Foram então abertos os
túmulos para se fazer a trasladação dos cadáveres. O de santa Thereza, coberto
com um veu de tafetá branco, estava completo, mas a cabeça separada do tronco e
os ossos já sem carne nem pelle. O de D. Sancha « se viu todo unido e inteiro
sem embargo de se haver sepultado quatro centos oitenta seis annos antes, com
os braços cruzados sobre o peito, e estes organizados com a composição dos
ossos, e nervos cobertos com a pelle e carne: todo o peito composto, e coberto
com a cutila sem lhe apparecer nenhuma das costellas: e fazendo exame o dr. Manuel dos Reis de Sousa, lente de medecina na
Universidade de Coimbra, e o dr. Francisco de Oliveira Raposo, medico do
convento, pelo contacto do pulso e artelho declararam que se achava brandura na
carne. Só se achava separada dos hombros a cabeça». O geral da Ordem tirou-lhe um
osso grande da garganta que mandou de presente a D. João V.
Revestidos os dois
cadáveres com o habito de S. Bernardo, compostas as caveiras com o toucado e
veu de religiosas, foram collocados nos túmulos de prata, fechados a duas
chaves cada um, uma de aço outra de prata, entregues ao Bispo, e outras iguaes
ao D. Abbade Geral, e collocados no altar, onde até então tinham ficado os de
pedra.
A funcção que começara
depois do meio dia terminou ás dez horas da noute, quando já a frontaria do
mosteiro se achava deslumbrantemente illuminada; estoiravam no ar as bombas dos
foguetes e morteiros, cahiam as bagas luminosas dos foguetes de lagrimas, e os
fogos d'artificio eram acclamados por enorme multidão, que juntava as suas
acclamações ao repique jubiloso dos sinos.
E comtudo a festa não
passou sem um dissabor,que por não ter tomado maior vulto, n em por isso deixaria
de figurar como incidente no poema do Hyssope. Pois na segunda feira, segundo dia
do Triduo que se seguiu á trasladação dos santos ossos, o cabido não teve a
audácia grande de vir á porta da egreja de cruz alçada, cantando o Te Deum
receber o Bispo ! Ora isto oppunha-se á
jurisdicção do D. Abbade Geral que se intitulava nada menos que: D. Abbade do
Real Mosteiro de Santa Maria d’Alcobaça, Senhor Donatário e Capitão Mor das Villas
de Alcobaça, Aljubarrota, Alfeizarão, Alvorminha, Pederneira, Santa Catherina,
Paredes, Coz, São Martinho, Señr do Matto, Mayorga, Évora, Cella, Turquel e
mais logares e povoações dos seus termos e coutos do Mosteiro, do Conselho de
Sua Magestade, e seu Esmoler Mor, Geral reformador da congregação de São
Bernardo nestes Reinos e Senhorios de Portugal e Algarves, etc. etc.

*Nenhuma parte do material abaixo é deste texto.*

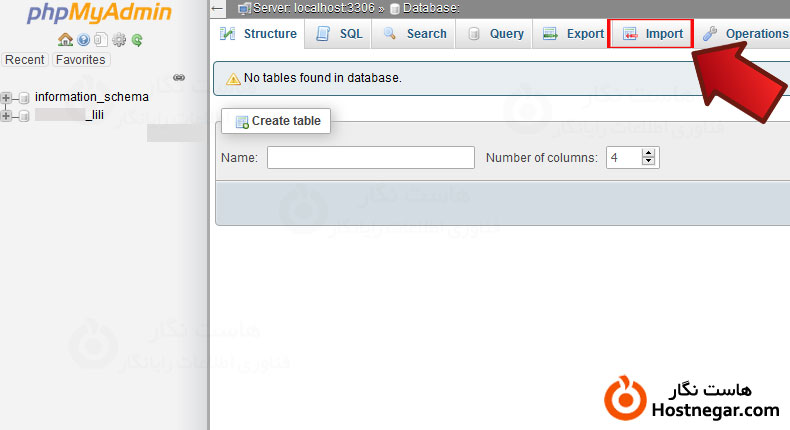Open the documentation help icon
This screenshot has height=430, width=790.
click(x=84, y=40)
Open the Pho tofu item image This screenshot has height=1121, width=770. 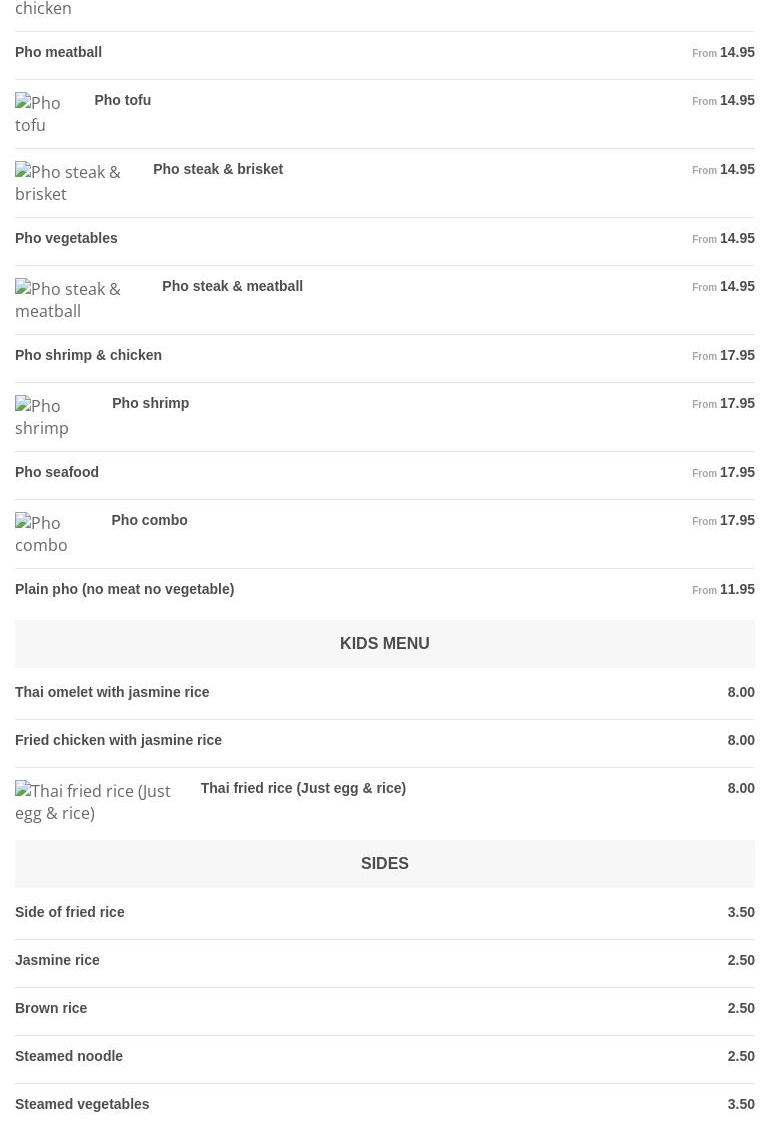pos(47,114)
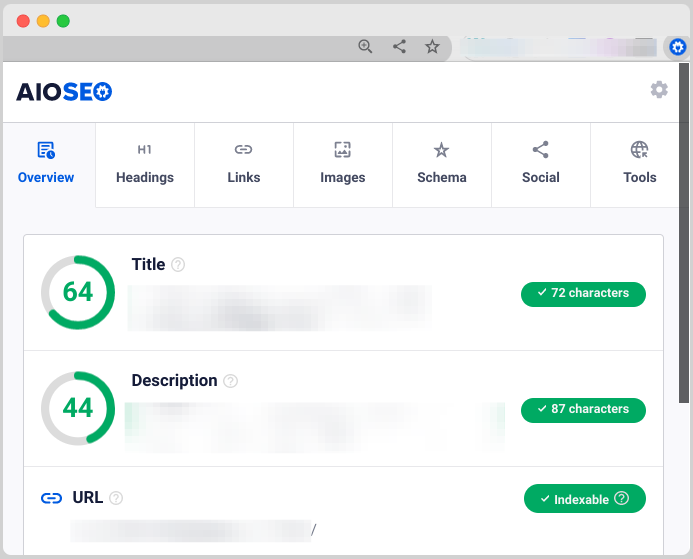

A Senhora da Paz metteu-se entre os monjes e o cabido, e a pendência
de jurisdicção, entre o faustoso bispo-conde d'Arganil D. António de Vasconcellos e Souza, e o
reverendíssimo padre doutor fr. António do Quental, não teve seguimento, embora
ficasse, de passagem, consignada nas chronicas.
Findos os três dias de
festa, os cofres foram levantados do altar onde durante ellas se conservaram e
collocados nos camarins que lhes estavam
preparados na capella mor; o de D. Thereza do lado do evangelho, e o de
sua irmã do lado da epistola.
Por fins do primeiro
quartel do século XVII, as monjas tratavam de nova mudança dos restos das duas
princezas para o seu antigo altar, onde lhes tinham preparada « uma admirável
tribuna de rica talha dourada, e nella dous vãos, ou nichos grandes, nos quaes
em mãos de anjos se exporiam os cofres das santas rainhas, tudo por modo admirável.